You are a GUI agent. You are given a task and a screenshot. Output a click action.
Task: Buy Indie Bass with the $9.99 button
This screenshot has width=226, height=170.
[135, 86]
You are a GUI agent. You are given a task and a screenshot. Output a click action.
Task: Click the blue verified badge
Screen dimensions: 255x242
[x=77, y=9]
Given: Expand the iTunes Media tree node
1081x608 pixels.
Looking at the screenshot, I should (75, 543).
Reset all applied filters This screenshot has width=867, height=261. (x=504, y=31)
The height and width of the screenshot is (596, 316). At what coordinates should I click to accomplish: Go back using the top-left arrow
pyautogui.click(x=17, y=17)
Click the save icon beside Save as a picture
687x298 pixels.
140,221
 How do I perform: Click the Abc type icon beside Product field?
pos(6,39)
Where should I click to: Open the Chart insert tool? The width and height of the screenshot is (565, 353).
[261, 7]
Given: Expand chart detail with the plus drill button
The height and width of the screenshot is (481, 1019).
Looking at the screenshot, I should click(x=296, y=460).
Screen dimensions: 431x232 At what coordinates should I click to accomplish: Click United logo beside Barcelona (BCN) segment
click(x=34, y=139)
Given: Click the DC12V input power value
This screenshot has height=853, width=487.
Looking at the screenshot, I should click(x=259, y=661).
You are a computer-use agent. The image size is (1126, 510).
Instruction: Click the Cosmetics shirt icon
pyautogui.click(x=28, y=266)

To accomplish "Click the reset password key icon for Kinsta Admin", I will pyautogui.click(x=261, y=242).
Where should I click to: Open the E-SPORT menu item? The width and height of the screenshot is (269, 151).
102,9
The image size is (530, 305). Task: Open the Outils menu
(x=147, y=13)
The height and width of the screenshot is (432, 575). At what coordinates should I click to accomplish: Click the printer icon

- EXERCISE REQUIREMENTS:
Transcribe the listing above verbatim, leaving every line whole.

- WRITTEN RESPONSE:
You are a GUI agent. You are given a task and a screenshot. Output a click action.
Task: Buy Indie Bass with the $9.99 button
This screenshot has width=226, height=170.
[135, 86]
You are a GUI agent. You are given a task and a screenshot. Output a click action.
Task: Click the blue verified badge
Screen dimensions: 255x242
[x=77, y=9]
Given: Expand the iTunes Media tree node
1081x608 pixels.
Looking at the screenshot, I should (75, 543).
Reset all applied filters This screenshot has width=867, height=261. (x=504, y=31)
The height and width of the screenshot is (596, 316). At what coordinates should I click to accomplish: Go back using the top-left arrow
pyautogui.click(x=17, y=17)
Click the save icon beside Save as a picture
687x298 pixels.
140,221
 How do I perform: Click the Abc type icon beside Product field?
pos(6,39)
Where should I click to: Open the Chart insert tool? The width and height of the screenshot is (565, 353).
[261, 7]
Given: Expand chart detail with the plus drill button
The height and width of the screenshot is (481, 1019).
Looking at the screenshot, I should click(x=296, y=460).
Screen dimensions: 431x232 At what coordinates should I click to accomplish: Click United logo beside Barcelona (BCN) segment
click(x=34, y=139)
Given: Click the DC12V input power value
This screenshot has height=853, width=487.
Looking at the screenshot, I should click(x=259, y=661).
You are a computer-use agent. The image size is (1126, 510).
Instruction: Click the Cosmetics shirt icon
pyautogui.click(x=28, y=266)

To accomplish "Click the reset password key icon for Kinsta Admin", I will pyautogui.click(x=261, y=242).
Where should I click to: Open the E-SPORT menu item? The width and height of the screenshot is (269, 151).
102,9
The image size is (530, 305). Task: Open the Outils menu
(x=147, y=13)
The height and width of the screenshot is (432, 575). At what coordinates should I click to accomplish: Click the printer icon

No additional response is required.